How to prepare for winter and frost

In our climates, plants gradually develop tolerance to sub-zero temperatures before the winter cold. This is called frost hardening. This phenomenon is induced by the cool but positive temperatures of the fall and early winter. Thus, in spring and summer, plants generally cannot withstand temperatures below 28°F or 24°F, while in winter, most plants native to temperate zones can withstand temperatures below 14°F. In winter, for example, the leaves of grasses can tolerate temperatures around 5°F, while fir needles can withstand cold temperatures of -4 to -31°C.
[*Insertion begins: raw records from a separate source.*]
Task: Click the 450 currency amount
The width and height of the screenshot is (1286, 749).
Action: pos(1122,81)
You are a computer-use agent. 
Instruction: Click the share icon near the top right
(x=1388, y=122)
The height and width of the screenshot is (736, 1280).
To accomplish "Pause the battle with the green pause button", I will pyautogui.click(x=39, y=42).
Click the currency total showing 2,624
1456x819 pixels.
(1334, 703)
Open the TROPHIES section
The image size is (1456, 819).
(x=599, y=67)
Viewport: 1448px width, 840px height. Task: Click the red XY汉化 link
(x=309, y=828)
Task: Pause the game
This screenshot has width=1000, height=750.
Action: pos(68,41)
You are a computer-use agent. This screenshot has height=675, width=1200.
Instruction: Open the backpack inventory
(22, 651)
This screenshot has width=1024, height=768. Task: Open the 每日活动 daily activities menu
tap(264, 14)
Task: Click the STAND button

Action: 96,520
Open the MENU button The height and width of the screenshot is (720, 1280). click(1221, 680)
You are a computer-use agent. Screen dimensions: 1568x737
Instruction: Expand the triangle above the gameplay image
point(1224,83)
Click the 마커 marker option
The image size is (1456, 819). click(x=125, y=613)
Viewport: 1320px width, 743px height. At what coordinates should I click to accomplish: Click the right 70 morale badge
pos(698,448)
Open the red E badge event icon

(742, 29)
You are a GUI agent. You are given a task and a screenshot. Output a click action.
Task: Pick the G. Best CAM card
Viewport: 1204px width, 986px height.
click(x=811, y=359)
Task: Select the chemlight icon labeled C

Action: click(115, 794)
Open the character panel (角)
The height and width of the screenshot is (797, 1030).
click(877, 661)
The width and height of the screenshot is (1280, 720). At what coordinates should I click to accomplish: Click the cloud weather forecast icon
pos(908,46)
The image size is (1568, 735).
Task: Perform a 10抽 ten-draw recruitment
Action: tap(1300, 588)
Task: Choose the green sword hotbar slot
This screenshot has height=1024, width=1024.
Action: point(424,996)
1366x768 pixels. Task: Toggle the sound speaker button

Frost hardening is quickly lost as soon as the temperature rises in late winter. This is why spring frosts, even if they are of low intensity, are more dangerous than even very low winter temperatures. This phenomenon involves different mechanisms among which the enrichment of membrane lipids in polyunsaturated fatty acids, which improves the fluidity of the membranes, an increase in the contents of soluble sugars (glucose, fructose, sucrose…) and amino acids, which allows the lowering of the freezing point.


The good knowledge of the response of plants to low temperatures allows to make a reasoned choice of the species to be used in gardens or green spaces and to propose means of protection against the cold (mulching).


It is also possible to place the plants in cool or slightly heated premises for the duration of the winter (this is called wintering). Orangeries had this function to shelter and preserve sensitive tropical or Mediterranean species.


Frost damage to plants

Frost causes devastating damage to plant cells. When water freezes, it expands, causing cells to burst. Then, when temperatures warm up again, those cells suffer further damage from dehydration. The young cells are the most fragile, and so the young leaves and also the flowers and flower buds are the most damaged.


More mature cells can tolerate a little more cold, or at least longer periods of cold. The cold passes through thin stems quickly, but takes longer to penetrate thicker stems… and the bark, if any, also provides some insulation. For these reasons, when the plant survives the frost, the parts least affected tend to be those inside the branch (thus less exposed to the wind), the oldest branches… and the base of the plant.


Houseplants that have the ability to regenerate from their base, roots or underground rhizomes, bulbs or tubers are the most likely to recover from frost. Potting soil tends to retain heat and the larger the pot and the larger the potting soil mass, the better the insulation. It may take several cold nights in a row before the potting soil freezes completely.


The tips and edges of the leaves are the most susceptible to frost, followed by the rest of the leaf blade. The veins, being thicker, are better insulated and often stay green longer but, if the frost persists, eventually the whole leaf will succumb, turning brown or black and soggy. Sometimes it falls off, sometimes it dries out. Flowers and flower buds react in the same way.


The leaves on the inner part of the plant may remain intact, especially if there was little wind. Non-woody stems turn brown or black when they freeze and may curl, soften or even collapse; those that are more woody may show no signs of damage other than leaf drop.